Exercise directions
Please return the lines of the data that contain "This".
# # #
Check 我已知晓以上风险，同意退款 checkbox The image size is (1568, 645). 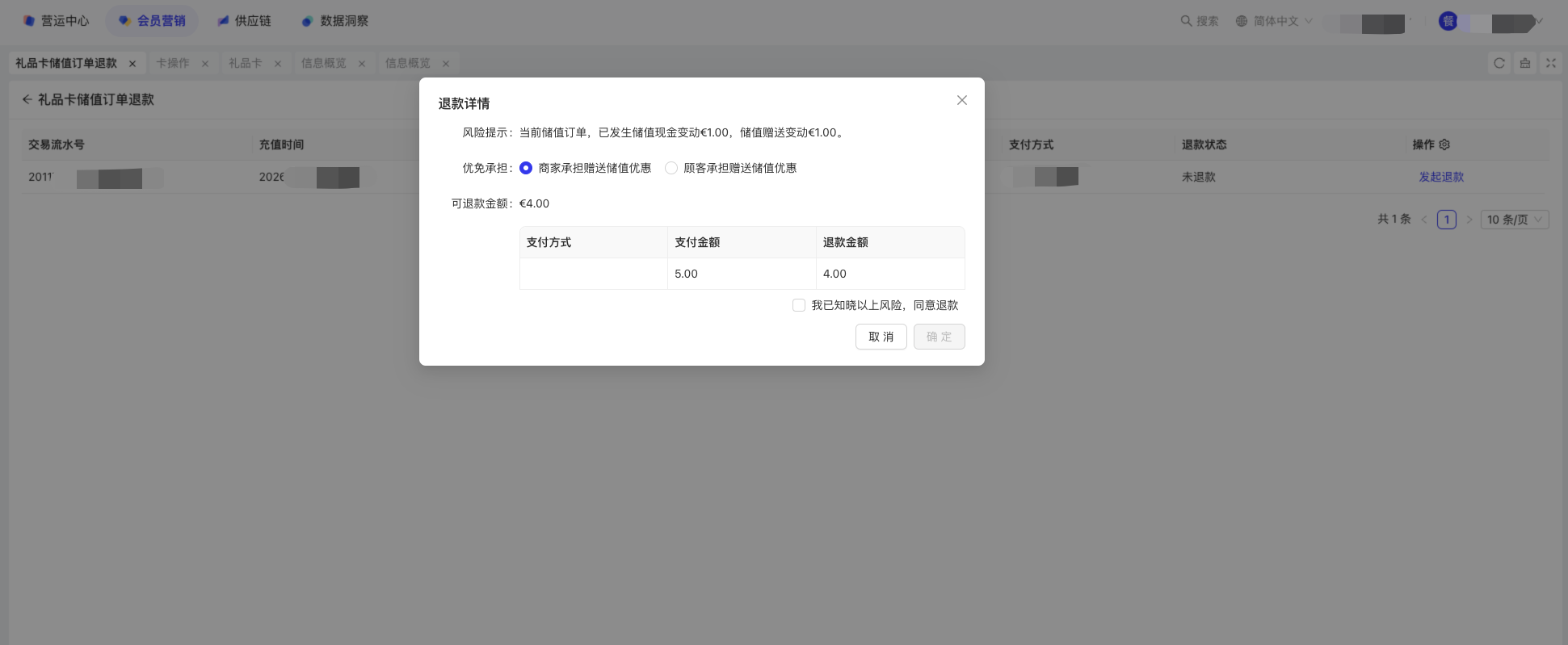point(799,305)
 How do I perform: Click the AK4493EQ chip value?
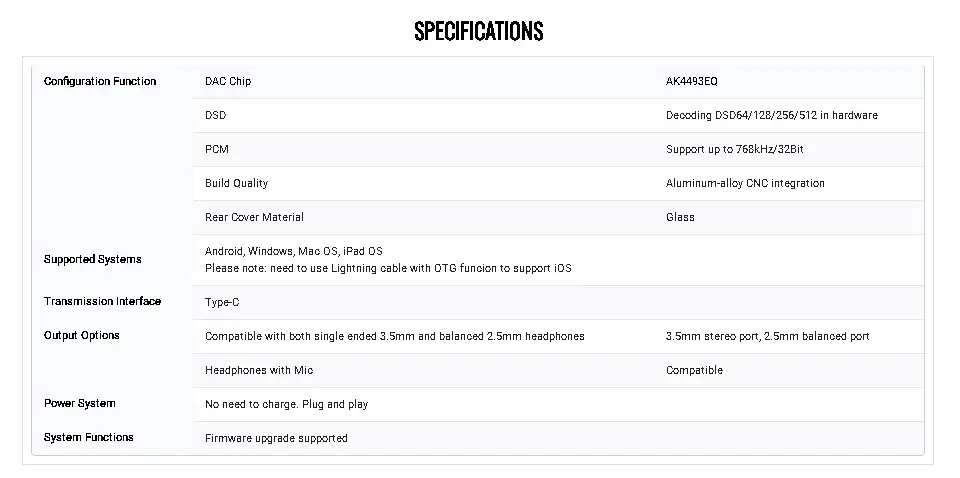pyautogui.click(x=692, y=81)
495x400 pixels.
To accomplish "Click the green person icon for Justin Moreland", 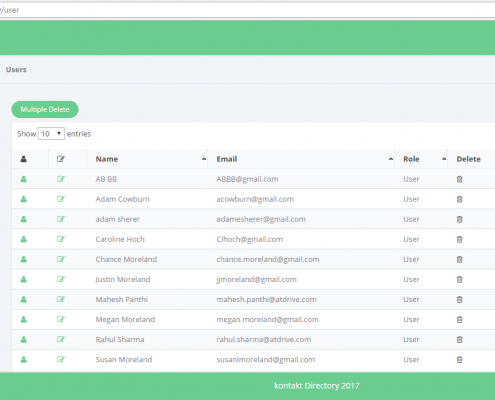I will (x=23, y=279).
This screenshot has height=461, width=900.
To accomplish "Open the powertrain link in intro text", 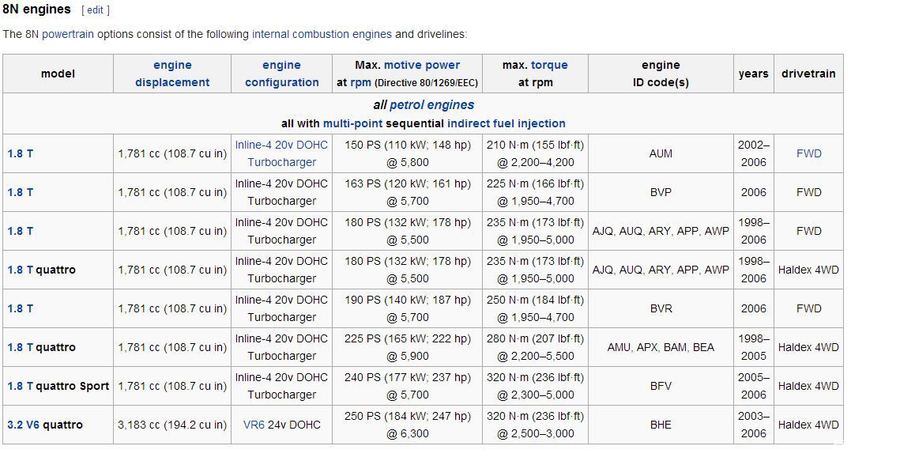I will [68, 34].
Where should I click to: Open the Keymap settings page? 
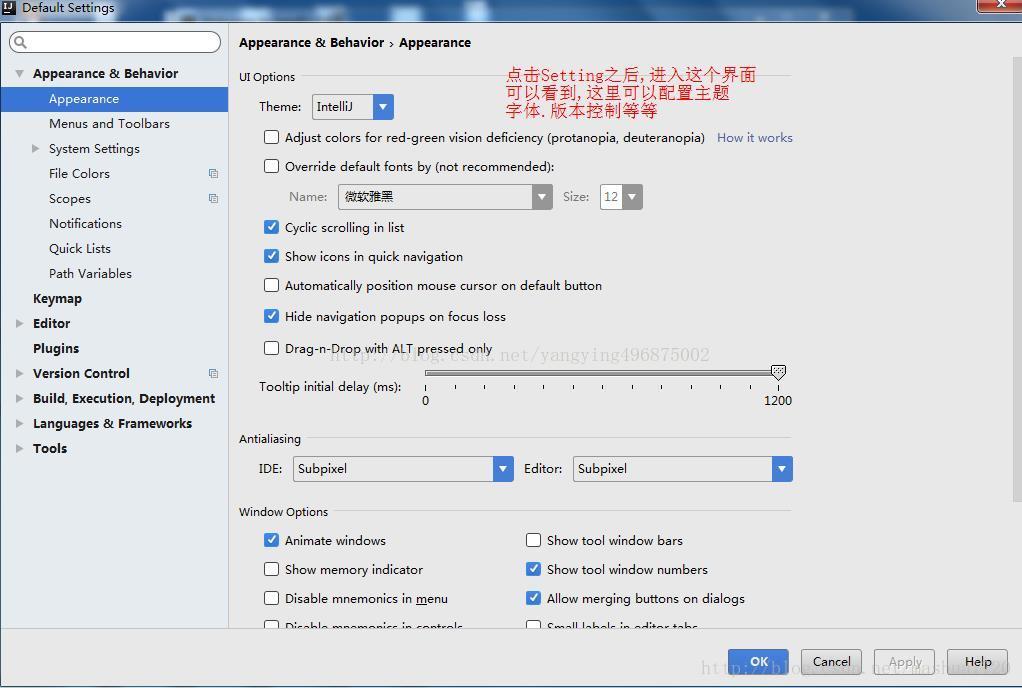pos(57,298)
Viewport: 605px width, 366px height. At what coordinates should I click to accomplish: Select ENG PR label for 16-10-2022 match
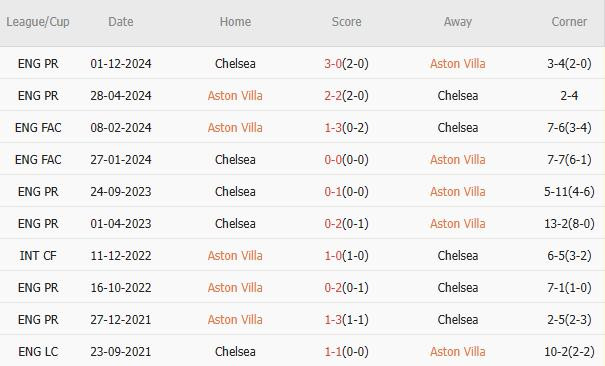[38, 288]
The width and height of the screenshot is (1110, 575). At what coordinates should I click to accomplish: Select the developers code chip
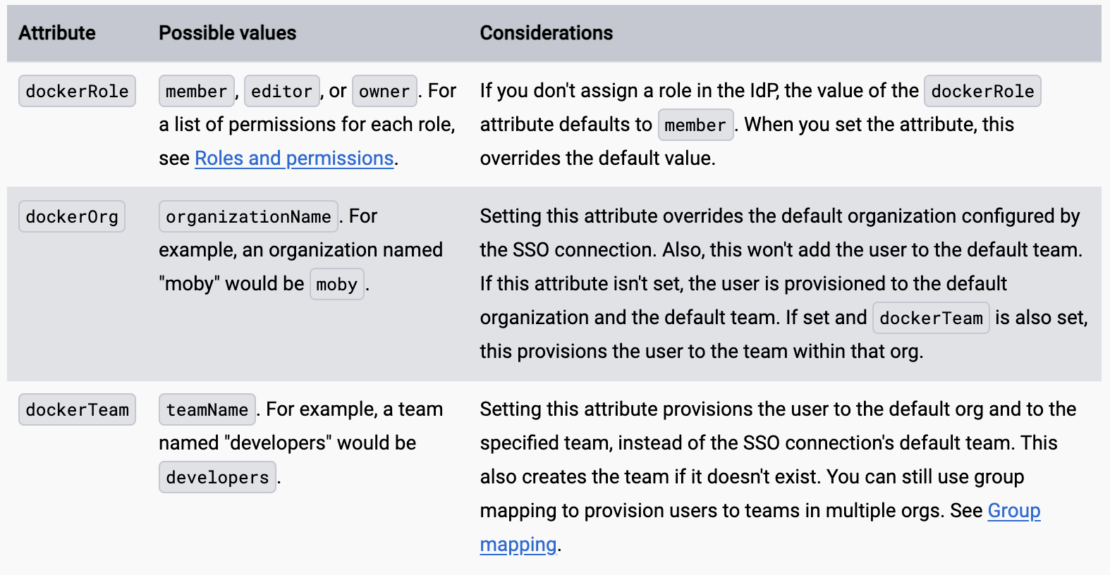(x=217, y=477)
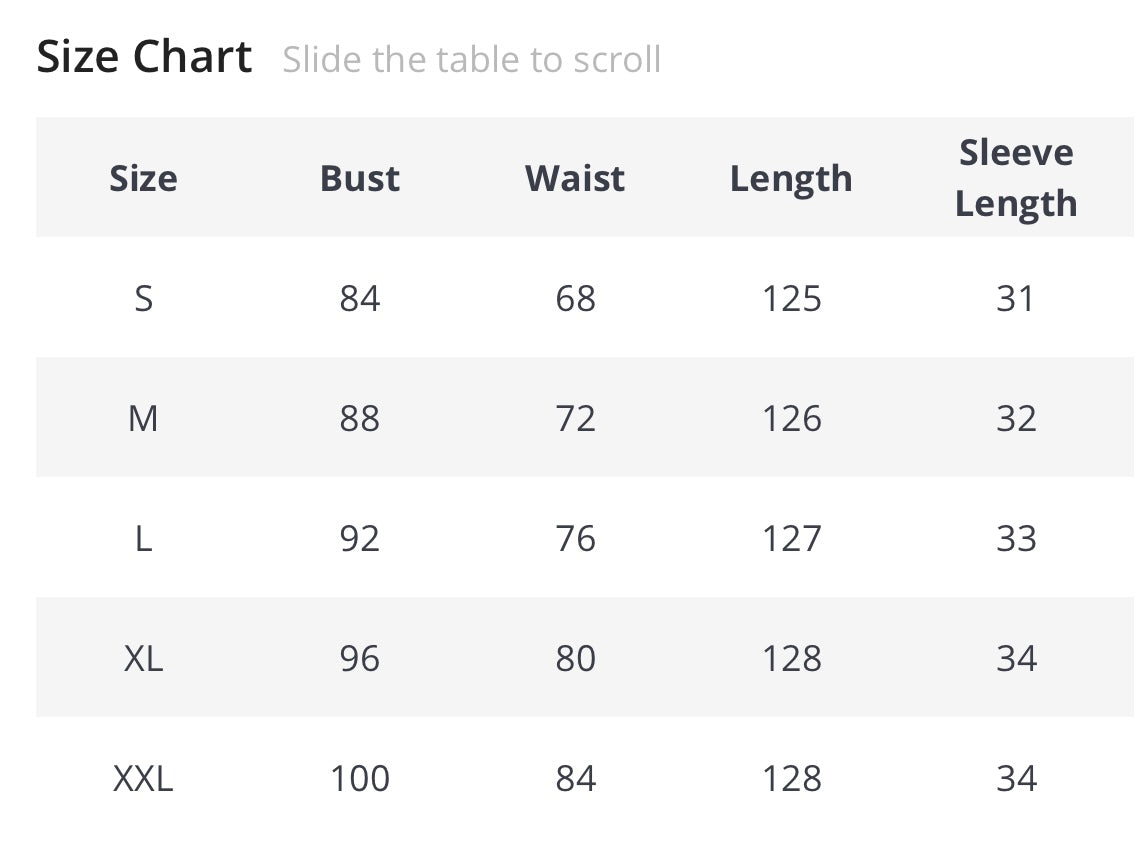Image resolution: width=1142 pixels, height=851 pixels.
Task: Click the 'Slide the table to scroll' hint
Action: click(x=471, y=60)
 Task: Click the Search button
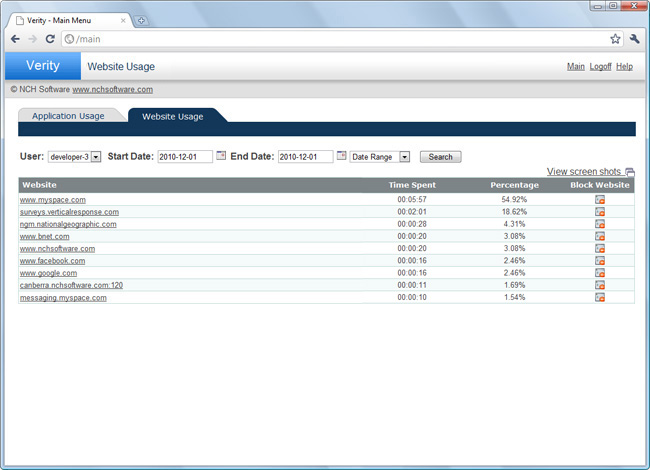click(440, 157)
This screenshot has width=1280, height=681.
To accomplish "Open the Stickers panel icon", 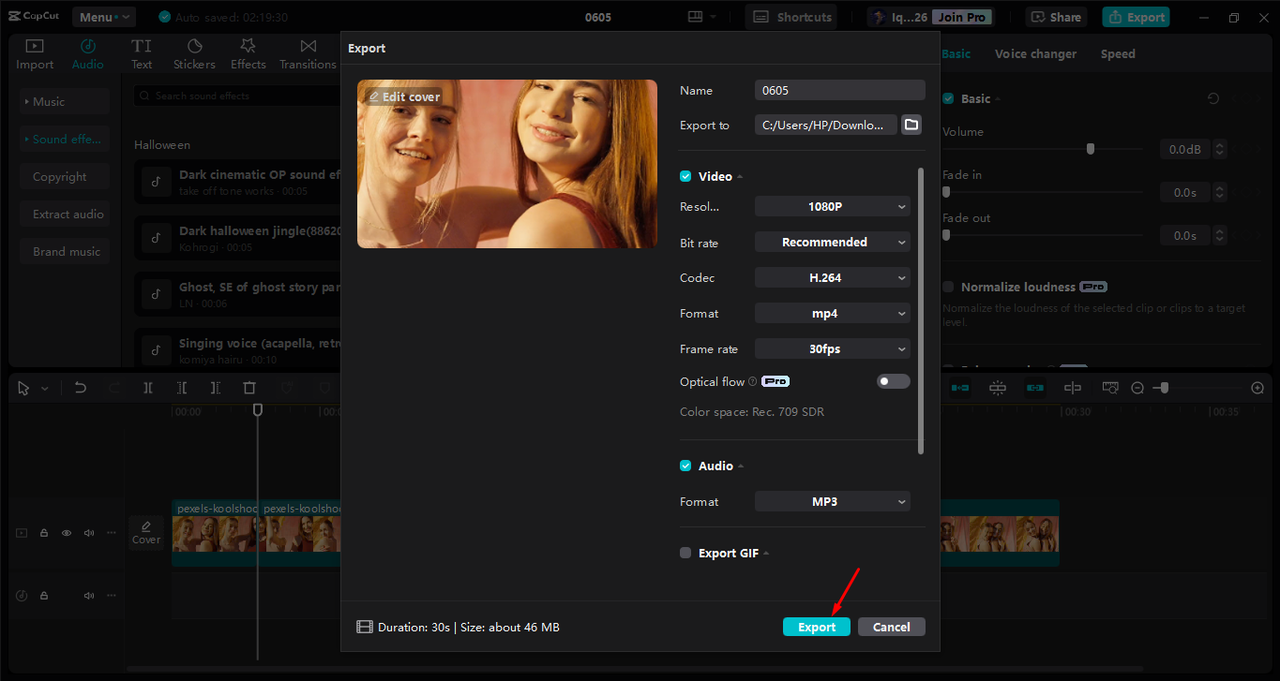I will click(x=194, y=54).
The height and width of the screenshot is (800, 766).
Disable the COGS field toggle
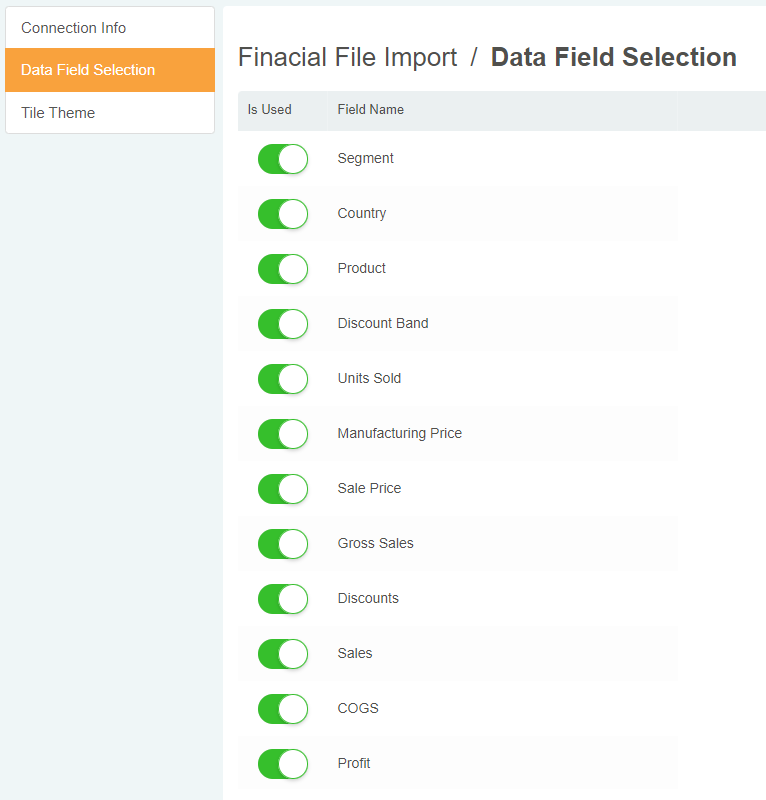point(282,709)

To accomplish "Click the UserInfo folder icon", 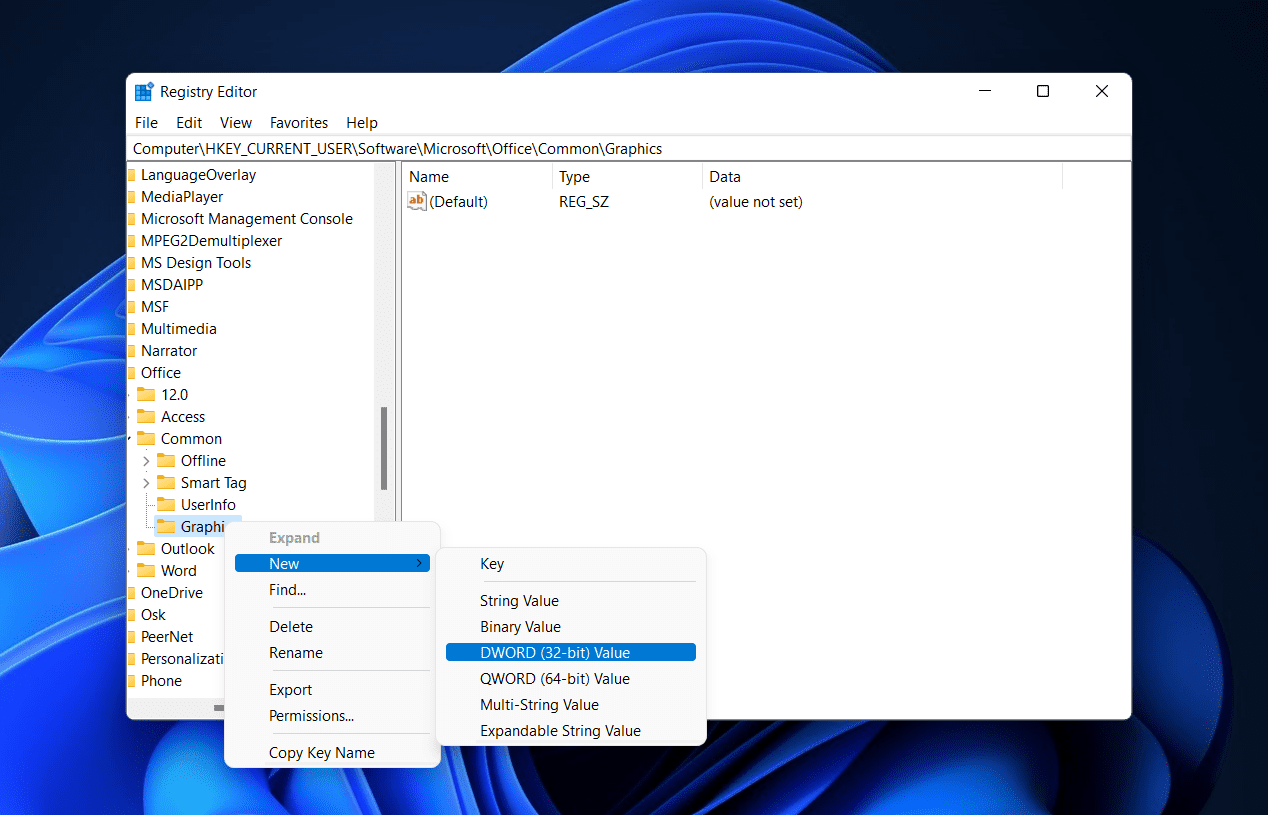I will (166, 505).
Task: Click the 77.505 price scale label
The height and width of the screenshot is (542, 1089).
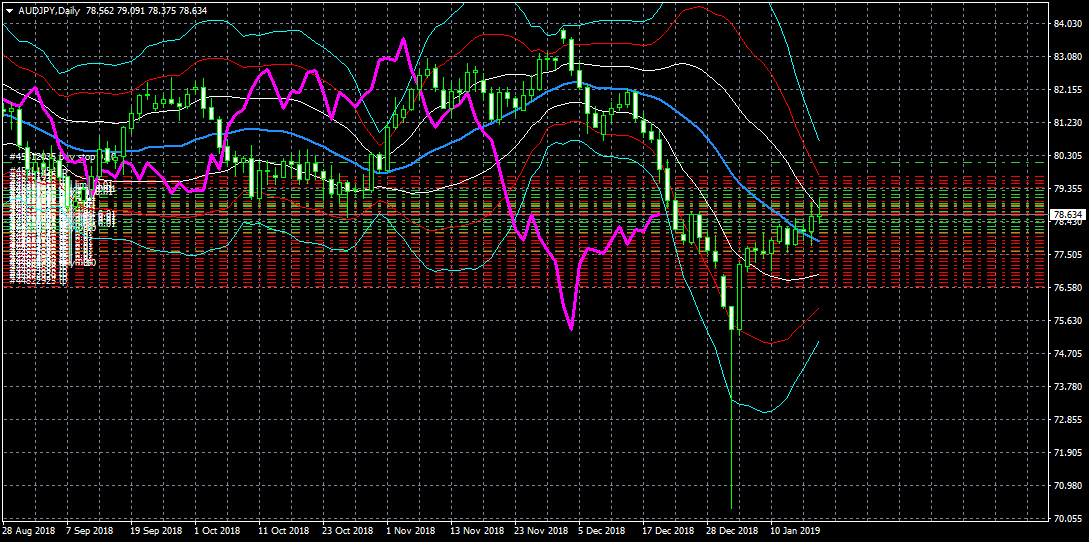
# # #
Task response
This screenshot has height=461, width=900.
This screenshot has width=1280, height=681.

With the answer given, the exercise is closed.